I am struggling to convert a Matrix where I have the first row as header and possible NA values in a DataFrame.
Actually I did find at least two ways, and the resulting df seems ok, but in reality the individual columns are either Vector
or SubArray
, instead of DataArray
, and this then cause me problems when I try to operate on them (e.g. to remove the NA with dropna() )
So, this is my code:
using DataFrames, DataFramesMeta
# Original data in Matrix format..
m = ["A" "B" "C"
1 10 100;
nothing nothing nothing;
3 30 300;
4 40 400]
# Converting to Dataframe..
h = [Symbol(c) for c in m[1,:]]
vals = m[2:end, :]
vals2 = [vals[:,c] for c in 1:size(vals)[2]]
df1 = DataFrame(vals2, h)
# alternative that produce subarrays: df = DataFrame(Any[@view m[2:end, i] for i::Int64 in 1:size(m, 2)], Symbol.(m[1, :]))
# Cleaning to get NA values..

----

• **SET PROBLEM**
Extend the forum post above on converting a matrix with a header row into a DataFrame, starting right after its final line.

----

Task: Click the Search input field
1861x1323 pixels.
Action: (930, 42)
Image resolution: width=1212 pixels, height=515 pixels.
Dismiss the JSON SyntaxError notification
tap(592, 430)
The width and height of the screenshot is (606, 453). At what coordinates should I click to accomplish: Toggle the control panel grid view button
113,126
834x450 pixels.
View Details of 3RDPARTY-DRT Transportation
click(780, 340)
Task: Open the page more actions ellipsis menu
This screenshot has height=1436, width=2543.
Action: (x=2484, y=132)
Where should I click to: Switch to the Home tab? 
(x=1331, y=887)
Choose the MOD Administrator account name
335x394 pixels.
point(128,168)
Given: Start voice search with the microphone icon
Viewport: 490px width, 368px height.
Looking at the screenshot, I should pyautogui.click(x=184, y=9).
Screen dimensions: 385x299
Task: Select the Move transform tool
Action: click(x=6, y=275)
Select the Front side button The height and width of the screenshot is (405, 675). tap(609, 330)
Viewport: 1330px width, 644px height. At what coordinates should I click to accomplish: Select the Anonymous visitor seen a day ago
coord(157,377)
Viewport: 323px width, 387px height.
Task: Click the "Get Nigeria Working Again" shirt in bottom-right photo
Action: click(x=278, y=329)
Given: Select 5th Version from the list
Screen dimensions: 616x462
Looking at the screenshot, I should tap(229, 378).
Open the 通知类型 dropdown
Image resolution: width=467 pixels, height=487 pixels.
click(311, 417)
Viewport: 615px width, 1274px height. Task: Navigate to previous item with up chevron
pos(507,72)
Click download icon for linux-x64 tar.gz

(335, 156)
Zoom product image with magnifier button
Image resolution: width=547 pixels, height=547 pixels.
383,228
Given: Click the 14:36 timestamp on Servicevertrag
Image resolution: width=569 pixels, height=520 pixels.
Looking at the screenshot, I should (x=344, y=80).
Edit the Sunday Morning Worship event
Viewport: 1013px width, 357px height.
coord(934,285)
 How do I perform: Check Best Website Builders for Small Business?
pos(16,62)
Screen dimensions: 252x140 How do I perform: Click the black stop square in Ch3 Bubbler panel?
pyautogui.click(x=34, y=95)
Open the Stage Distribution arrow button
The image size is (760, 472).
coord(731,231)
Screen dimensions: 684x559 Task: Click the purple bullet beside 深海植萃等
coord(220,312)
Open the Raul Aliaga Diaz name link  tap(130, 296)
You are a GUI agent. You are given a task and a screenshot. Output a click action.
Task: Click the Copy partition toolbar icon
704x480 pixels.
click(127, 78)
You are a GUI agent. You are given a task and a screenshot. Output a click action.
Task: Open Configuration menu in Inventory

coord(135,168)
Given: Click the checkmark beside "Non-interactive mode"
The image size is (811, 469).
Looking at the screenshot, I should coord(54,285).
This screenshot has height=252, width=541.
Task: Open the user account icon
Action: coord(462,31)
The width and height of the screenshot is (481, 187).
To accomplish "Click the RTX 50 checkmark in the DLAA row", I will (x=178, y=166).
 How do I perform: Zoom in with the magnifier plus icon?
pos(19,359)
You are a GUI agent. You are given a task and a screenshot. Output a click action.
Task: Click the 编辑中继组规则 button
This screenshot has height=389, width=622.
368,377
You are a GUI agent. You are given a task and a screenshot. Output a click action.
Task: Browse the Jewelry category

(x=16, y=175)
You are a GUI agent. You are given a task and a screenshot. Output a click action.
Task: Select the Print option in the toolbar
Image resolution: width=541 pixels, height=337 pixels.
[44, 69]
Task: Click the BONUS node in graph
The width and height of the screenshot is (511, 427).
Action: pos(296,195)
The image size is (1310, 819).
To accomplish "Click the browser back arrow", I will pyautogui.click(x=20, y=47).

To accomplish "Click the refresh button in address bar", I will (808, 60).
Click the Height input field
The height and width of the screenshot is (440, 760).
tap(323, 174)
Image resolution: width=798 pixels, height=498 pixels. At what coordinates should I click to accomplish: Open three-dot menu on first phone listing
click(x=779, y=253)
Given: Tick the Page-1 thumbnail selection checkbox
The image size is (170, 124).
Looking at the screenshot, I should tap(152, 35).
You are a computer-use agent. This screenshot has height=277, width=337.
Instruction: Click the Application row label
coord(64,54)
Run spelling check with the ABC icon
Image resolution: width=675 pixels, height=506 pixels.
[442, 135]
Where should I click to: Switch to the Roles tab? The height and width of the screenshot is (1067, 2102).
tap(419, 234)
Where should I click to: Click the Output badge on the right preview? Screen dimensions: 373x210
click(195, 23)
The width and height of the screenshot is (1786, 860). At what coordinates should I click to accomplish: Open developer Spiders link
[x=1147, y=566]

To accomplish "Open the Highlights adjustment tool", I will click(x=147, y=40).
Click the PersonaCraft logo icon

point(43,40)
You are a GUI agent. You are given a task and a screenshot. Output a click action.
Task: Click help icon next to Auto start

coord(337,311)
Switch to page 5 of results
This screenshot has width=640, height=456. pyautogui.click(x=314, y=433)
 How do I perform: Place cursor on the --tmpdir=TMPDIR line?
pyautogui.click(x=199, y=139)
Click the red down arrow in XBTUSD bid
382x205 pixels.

----

• **THE REPLY**
for row in eachrow(df1)
for name in names(df1)
if row[name] == nothing
row[name] = NA
end
end
end
Now, the problem is the type of dataframe columns, as they are Vectors:
typeof(df1[:A])
Array{Any,1}
And some functions don’t work with them:
dropna(df1[:A])
4-element Array{Any,1}:
1
NA
3
4
For comparison, when I create a df by scratch:
df2 = DataFrame(
A = [1, 2, 3, 4],
B = [10, 20, 30, 40]
)
df2[2,:A] = NA
df2[2,:B] = NA
The type is a DataArray and dropna() works without problems:
typeof(df2[:A])
DataArrays.DataArray{Int64,1}
dropna(df2[:A])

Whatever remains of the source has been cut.